◆ Document section:
- - -

The unaudited interim consolidated financial statements include
all normal and reoccurring adjustments which are, in the opinion
of management, necessary to present a fair statement of financial
position as of June 30, 1997 and the results of operations and
cash flows for the six months ended June 30, 1997 and 1996 and
the statement of partner's capital (deficit) for the six months
ended June 30, 1997. Results of operations for the periods are
not necessarily indicative of the results to be expected for the
full year.
Certain prior year amounts have been reclassified in order to
conform to the current year's presentation.
The following significant events have occurred subsequent to
fiscal year 1996, or the following material contingencies exist
and require disclosure in this interim report per Regulation S-X,
Rule 10-01, Paragraph (a)(5):
Effective as of January 1, 1997, the Partnership began
reimbursing certain expenses incurred by Eastern Avenue, Inc.
(the "General Partner") and its affiliates in servicing the
Partnership to the extent permitted by the Partnership Agreement.
In prior years, affiliates of the General Partner had voluntarily
absorbed these expenses.
On April 9, 1997, Eastpoint Partners, L.P. (the "Owner
Partnership") received $476,010 from Ames Department Stores, Inc.
in connection with the Compromise and Mutual Release Agreement
executed with Consolidated Fidelity Life Insurance Company
("Consolidated") in July 1994. As of April 10, 1997, the total
payments received from Ames were $1,485,468, of which $324,602
was paid to Consolidated. It is uncertain, but unlikely, at this
time if there will be any additional payments to the Owner
Partnership.

- - -

Stored dataset items
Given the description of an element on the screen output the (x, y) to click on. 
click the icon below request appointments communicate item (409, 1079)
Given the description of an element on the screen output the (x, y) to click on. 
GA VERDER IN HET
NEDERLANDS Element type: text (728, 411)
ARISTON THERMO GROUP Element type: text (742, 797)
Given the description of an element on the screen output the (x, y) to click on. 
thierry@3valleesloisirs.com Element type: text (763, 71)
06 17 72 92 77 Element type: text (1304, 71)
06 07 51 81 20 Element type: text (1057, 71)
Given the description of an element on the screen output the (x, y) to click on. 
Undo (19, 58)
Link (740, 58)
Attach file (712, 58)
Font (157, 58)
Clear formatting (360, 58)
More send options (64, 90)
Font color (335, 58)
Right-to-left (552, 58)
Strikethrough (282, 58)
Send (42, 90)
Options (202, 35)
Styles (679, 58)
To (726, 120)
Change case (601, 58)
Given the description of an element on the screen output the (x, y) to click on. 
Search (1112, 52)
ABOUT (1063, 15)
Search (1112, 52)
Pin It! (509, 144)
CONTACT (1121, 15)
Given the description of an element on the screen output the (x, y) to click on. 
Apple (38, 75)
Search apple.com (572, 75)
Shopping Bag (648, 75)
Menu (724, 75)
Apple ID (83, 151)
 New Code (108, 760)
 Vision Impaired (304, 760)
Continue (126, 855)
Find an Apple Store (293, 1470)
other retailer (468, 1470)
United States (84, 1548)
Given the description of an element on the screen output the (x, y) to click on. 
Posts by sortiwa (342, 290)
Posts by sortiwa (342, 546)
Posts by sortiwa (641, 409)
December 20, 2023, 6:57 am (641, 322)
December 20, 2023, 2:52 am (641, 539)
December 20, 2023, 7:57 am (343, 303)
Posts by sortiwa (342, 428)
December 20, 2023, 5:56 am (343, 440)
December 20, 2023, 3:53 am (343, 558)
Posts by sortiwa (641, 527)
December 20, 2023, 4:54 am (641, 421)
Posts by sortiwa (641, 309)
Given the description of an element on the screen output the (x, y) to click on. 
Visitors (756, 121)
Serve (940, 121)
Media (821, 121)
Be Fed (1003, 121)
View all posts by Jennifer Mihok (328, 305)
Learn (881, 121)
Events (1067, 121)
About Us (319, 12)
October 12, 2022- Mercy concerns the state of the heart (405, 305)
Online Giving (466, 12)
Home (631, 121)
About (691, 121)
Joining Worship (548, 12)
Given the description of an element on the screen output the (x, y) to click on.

- - -

◆ Requirement:
List every dollar amount that appears in the interim report notes above.

◆ Answer to the exercise:
$476,010
$1,485,468
$324,602